While I certainly don’t disagree, and would probably give Terence Young the edge in a debate over who the best Bond director has been, Glen’s work ultimately, I believe, led, albeit somewhat indirectly, to some iconic work down the road. Had he not taken the gig when he did and helped EON reign in the series from the outlandish and comedic direction it was headed in, and pulled it right back to earth with For Your Eyes Only and then kept it on that track through the end of his tenure in 1989, I wonder what the franchise would look like now. His greatest contribution, I think, was in showing the world that the franchise could transition from Roger Moore into a more serious direction with Dalton.

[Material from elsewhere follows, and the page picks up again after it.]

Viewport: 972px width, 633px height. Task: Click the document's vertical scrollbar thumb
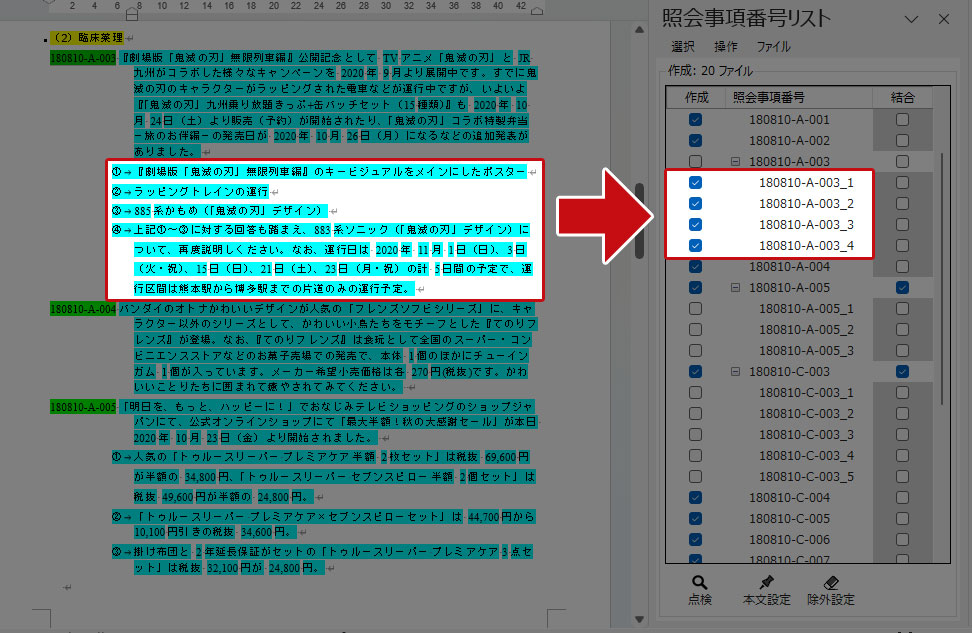(640, 220)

Without his work on The Living Daylights, which perfectly nailed that tone that distinguished itself from the Diamonds are Forever through A View to a Kill era while still maintaining the essence of Bond, the franchise might have continued to drift in a more comedic direction, as there is certainly room within the script of TLD for that to occur (since it’s been said that the script was written either with Moore or within a rather generic Bond in mind, rather than either Brosnan or Dalton specifically). This set the stage for Brosnan to come in and have his somewhat middle of the road take on the character, where it was a blend of Connery and Moore, rather than going to one extreme or the other, before giving way to Craig’s decidedly Dalton-esque approach. Without Glen’s work on The Living Daylights, I very seriously doubt that there is a Casino Royale down the road, at least not in the form that we ended up getting. Terence Young gets the nod for setting the template and a lot of the Bond iconography. Hamilton gets his props for Goldfinger, but I have a hard time ranking him too high on the list because that’s the only solid Bond film he made, while his other three efforts are substandard entries in the franchise. Glen had that consistency that Hamilton lacked and also helped pave the way for greater things down the road for the franchise, even if the audiences weren’t ready for them at the time that Glen was trying to do them himself.

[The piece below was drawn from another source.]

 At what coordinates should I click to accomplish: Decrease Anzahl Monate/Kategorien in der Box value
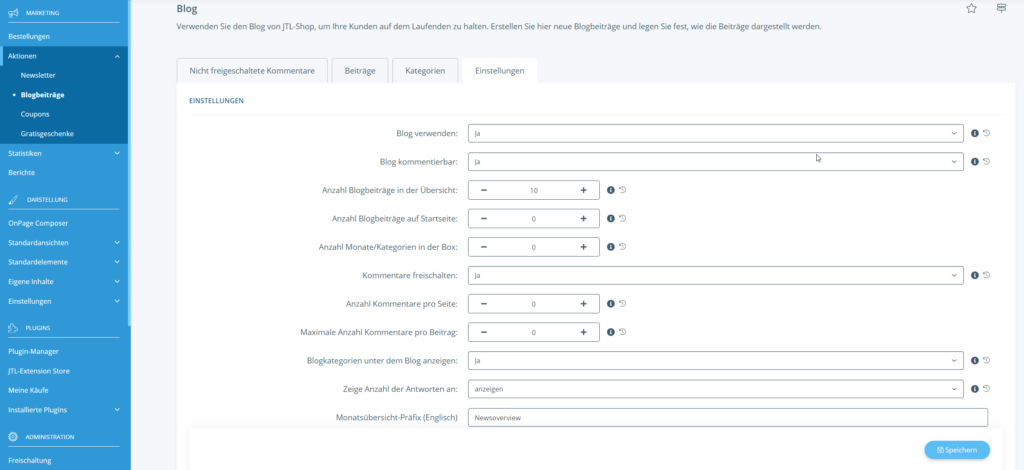tap(484, 247)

And the franchise finds itself in a similar position now, albeit at the other extreme. They’ve spent so much time doing the personal stories, rehashing the trust issues and MI6 incompetence (and relevance) angles time and time again that it might take a director to come in with an idea to shake things up and talk EON into going in a direction that doesn’t involve us seeing the same things that we’ve seen from pretty much every film post-TLD. It’s funny that, for all of the complaining that people do about LTK, it’s one of the most pilfered films in the franchise. They’ve been going back to the well for ideas that LTK brought to the franchise first, with the personal vendettas, the revenge angle, Bond going rogue, etc., etc. that a new director might need to come in and talk EON into taking something more from something like The Spy Who Loved Me than anything else.